Mio zio è il segretario del Quirinale e mi ha detto che sono tutti d’accordo: Mogherini premier

Dai nomadi della Valle D’Aosta alle minoranze andine fino a Cacciari e i Cinque stelle. Sergio Mattarella vede tutti e decide quello che vuole Laura Boldrini

Mio zio è il segretario del Quirinale e mi ha detto che sono tutti d’accordo: Mogherini premier

Federica Mogherini (foto LaPresse)

Non per vantarmi, ma il segretario del Quirinale è mio zio. Lui mi dice tutto. Ecco in anteprima il resoconto delle consultazioni fatte da Mattarella.

Laura Boldrini: “Sergio, scusa se da oggi ti chiamo per nome, voglio mettere in chiaro una cosa: devi dare l’incarico a Federica”. Matterella: “Mogherini? Sì, ok! Sono d’accordo su tutto, anche sugli argomenti che porti avanti, basta che non mi obblighi a mettere nella compagine di governo Nichi Vendola”. Boldrini: “No, lo devi mettere invece!”. Mattarella: “Ok”.

Arriva la delegazione della minoranza nomade in Valle d’Aosta, rappresentata da Mark Zuckerberg. Chiedono a Mattarella: “Vorremmo entrare nel cda del casinò di Saint Vincent (in quota Lega nord)”. Mattarella dice ok. Zuckerberg dice al presidente che i nomadi di Aosta al referendum hanno votato 51 per cento Sì.

Arriva la delegazione di Forza Italia guidata da Lara Comi (detta parlamentare europea più bella del Pianeta). Dice al presidente: “Elezioni subito, o governo di coalizione con Mogherini Federica”. Mattarella: “Ci sto!”.

Arriva la delegazione dell’agricoltura biodinamica con a capo Giuliano Pisapia, che candida se stesso per un governo di transizione.

Breve pausa e riprendono le consultazioni.

Arrivano le minoranze dei paesi andini rappresentate da Shakira, sono per un’unica alternativa: Mogherini premier.

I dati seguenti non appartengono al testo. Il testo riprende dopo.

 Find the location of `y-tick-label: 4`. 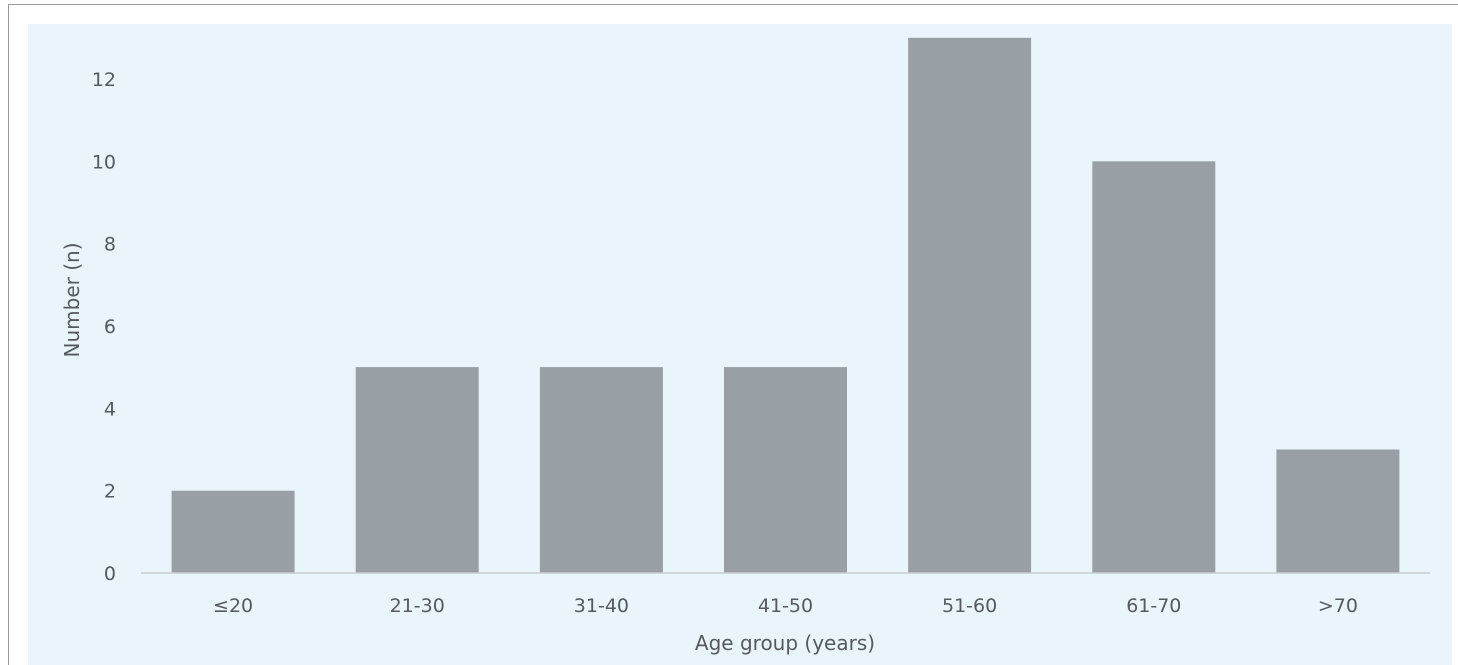

y-tick-label: 4 is located at coordinates (110, 409). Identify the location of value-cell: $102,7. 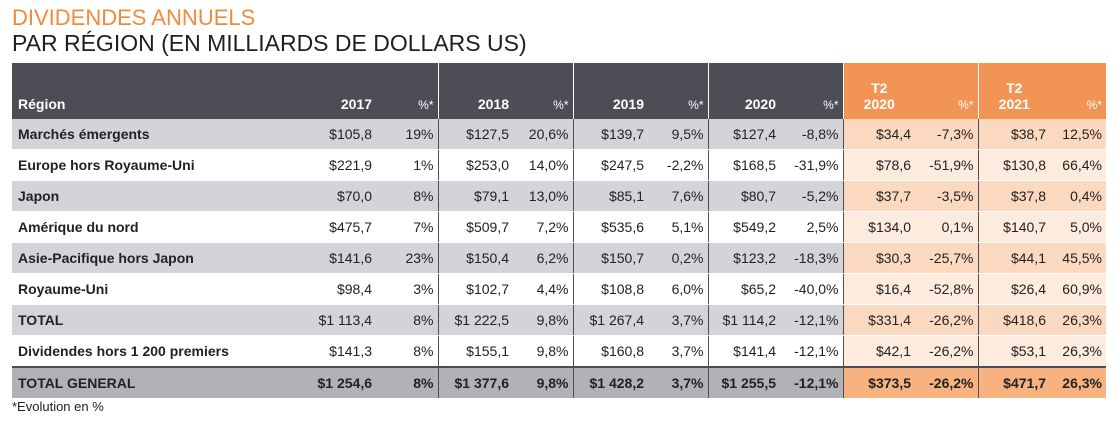
(476, 289).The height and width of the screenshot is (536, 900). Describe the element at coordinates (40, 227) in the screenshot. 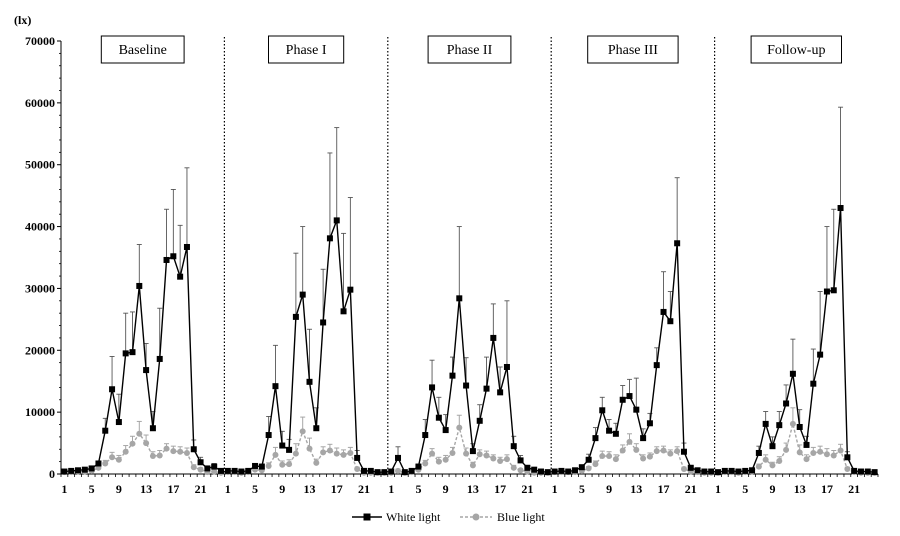

I see `y-tick-label: 40000` at that location.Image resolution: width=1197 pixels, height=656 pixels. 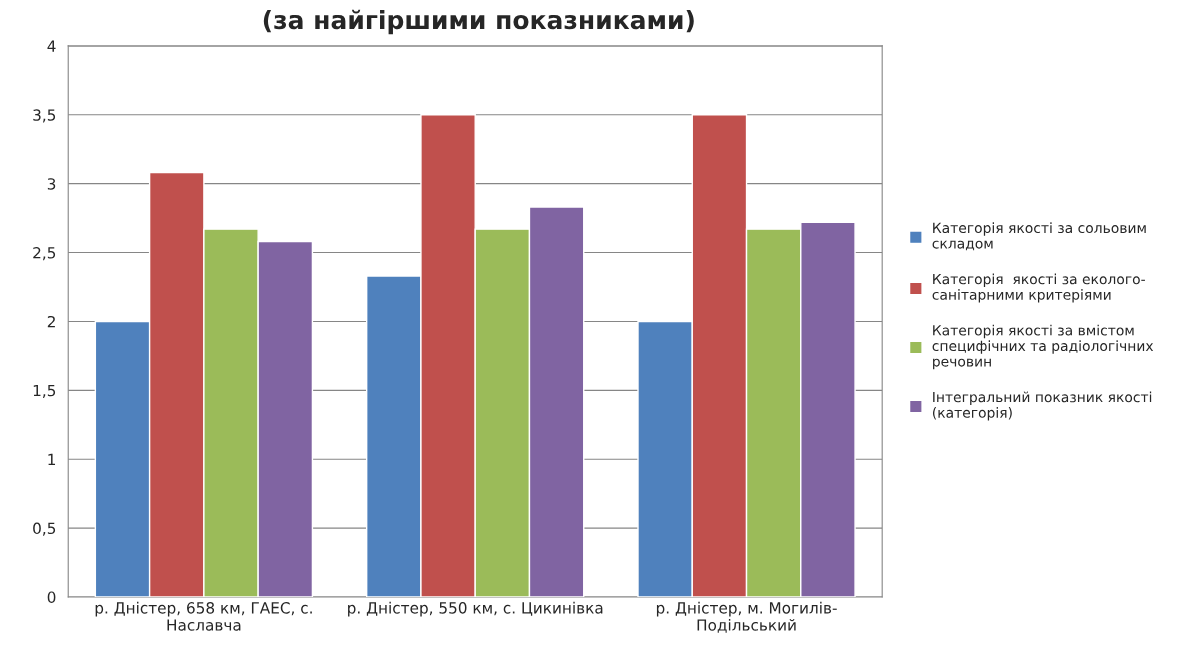 I want to click on x-tick-label: р. Дністер, 658 км, ГАЕС, с. Наславча, so click(x=204, y=616).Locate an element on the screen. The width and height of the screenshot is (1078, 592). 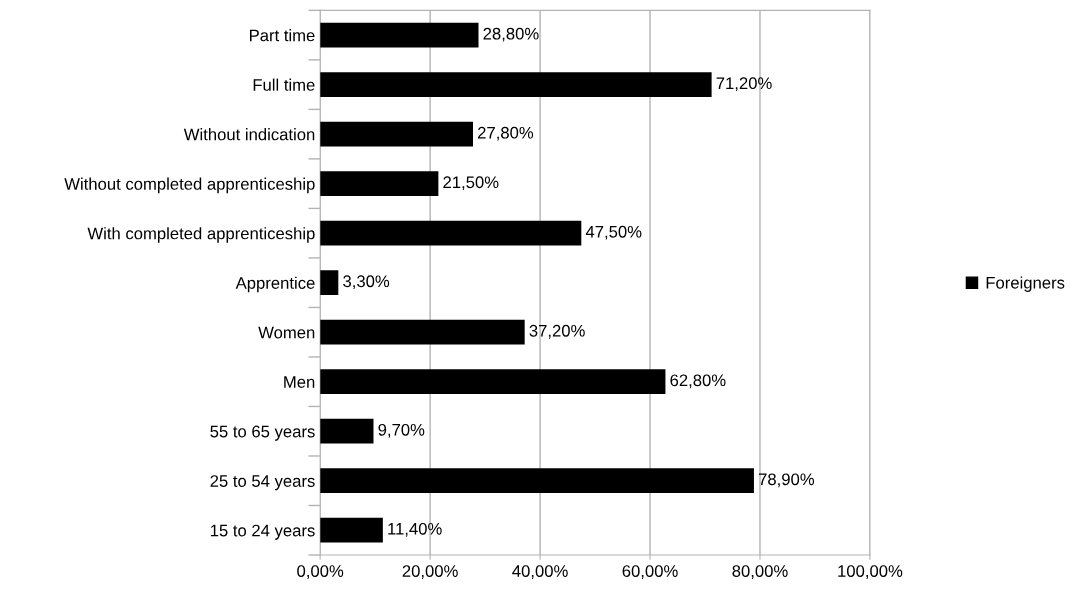
data-label: 37,20% is located at coordinates (557, 332).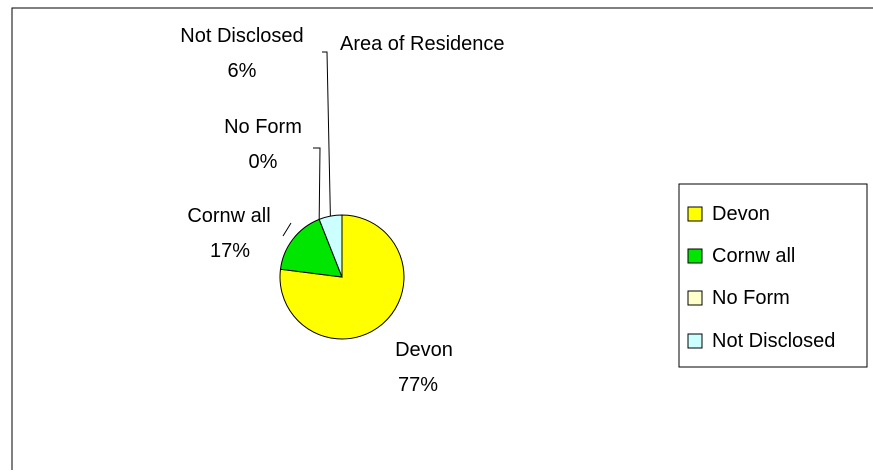 The height and width of the screenshot is (475, 873). Describe the element at coordinates (311, 248) in the screenshot. I see `pie-slice-cornwall` at that location.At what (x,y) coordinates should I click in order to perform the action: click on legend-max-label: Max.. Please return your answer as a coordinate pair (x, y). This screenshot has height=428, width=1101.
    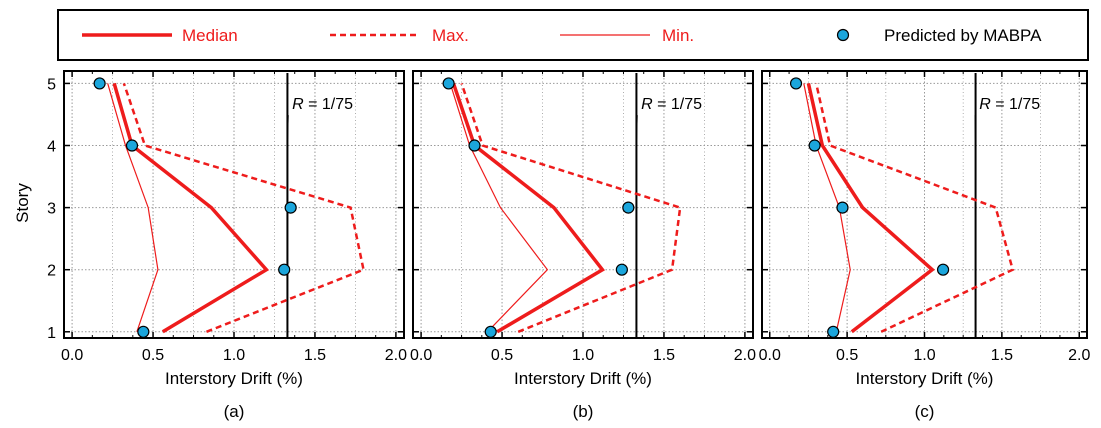
    Looking at the image, I should click on (450, 36).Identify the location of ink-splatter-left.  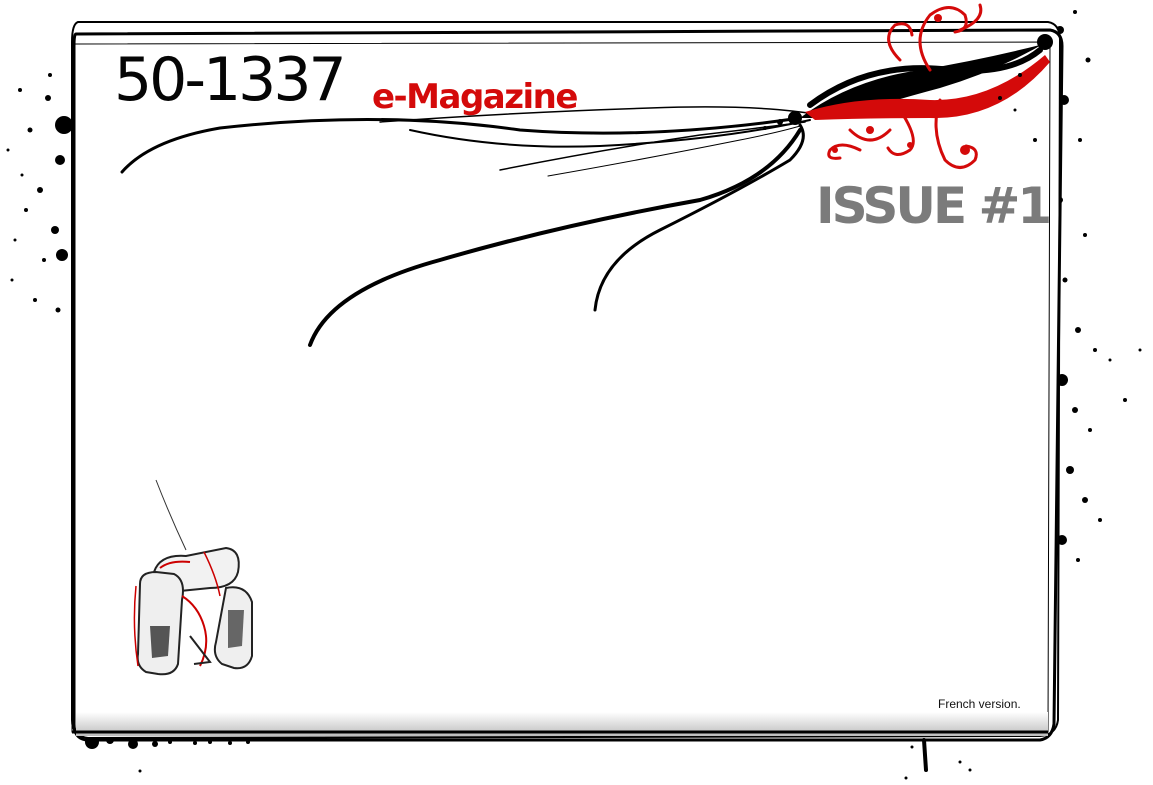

Subito dopo arriva Giorgia Meloni, che dice al presidente: “Lasciamo tutto così, al limite il capo del governo lo fa lui”, e indica mio zio. Giorgia prende e se ne va senza salutare.

Arriva la delegazione del Tavoliere delle Puglie capitanata da Michele Emiliano che chiede un governo tecnico guidato da Ilaria D’Amico.

Altra delegazione molto influente sul capo dello stato è quella che indovina le cose quando sono avvenute. Questa legazione è guidata da Massimo Cacciari. Chiedono solo una cosa, “che il Mose di Venezia venga inaugurato oggi stesso dallo stesso Mattarella”. Il presidente dice che non può abbandonare Roma per via della crisi. Cacciari si offende e dice: “Ok, va benissimo Federica Mogherini”.

Le ultime delegazioni a essere ricevute sono quelle del Pd, dei 5 stelle, di Ncd e dei Comunisti italiani. Il Pd arriva con il sottosegretario Boccia. Davanti al presidente si lascia andare dicendo che lui non va d’accordo con Davide Serra, eccetera. Tutti ragionamenti non pertinenti con l’argomento. In pratica è convinto di essere al congresso Pd. Mattarella lo invita all’esilio, che lui firma subito. Boccia viene esiliato su un’antica isoletta del Mar Ionio.

I 5 stelle arrivano al Quirinale vestiti da pinguini per far capire a Mattarella che il problema n° 1 è il clima. Mattarella gli dice “ok, andiamo avanti”. Di Maio si offende e va via. Rimane Di Battista che si accorda per il premier: è la Mogherini. I 5 stelle si spaccano in due.

La delegazione della Lega dice di arrivare alle cinque, poi telefona a mio zio che arriva alle sei, poi che c’è traffico. Alla fine non arrivano e Mattarella è costretto ad andare lui in via Bellerio a Milano. Qui il direttore di Radio Padania dà l’ok per la Federica Mogherini.

A questo punto direi di votare fisso Federica.

 

P. S. Dimenticavo le altre delegazioni: quella guidata da Carlo Conti e quella guidata da Gerry Scotti. Entrambi sono d’accordo: voto subito senza aspettare nuova legge elettorale e le decisioni della Consulta (dove lavora mio suocero. Almeno così dice lui).

Dispiace dirlo, ma la delegazione dei grandi obesi non è stata ricevuta. Non per razzismo, ma per timore di sfondare il divanetto dove ci si siede per discutere.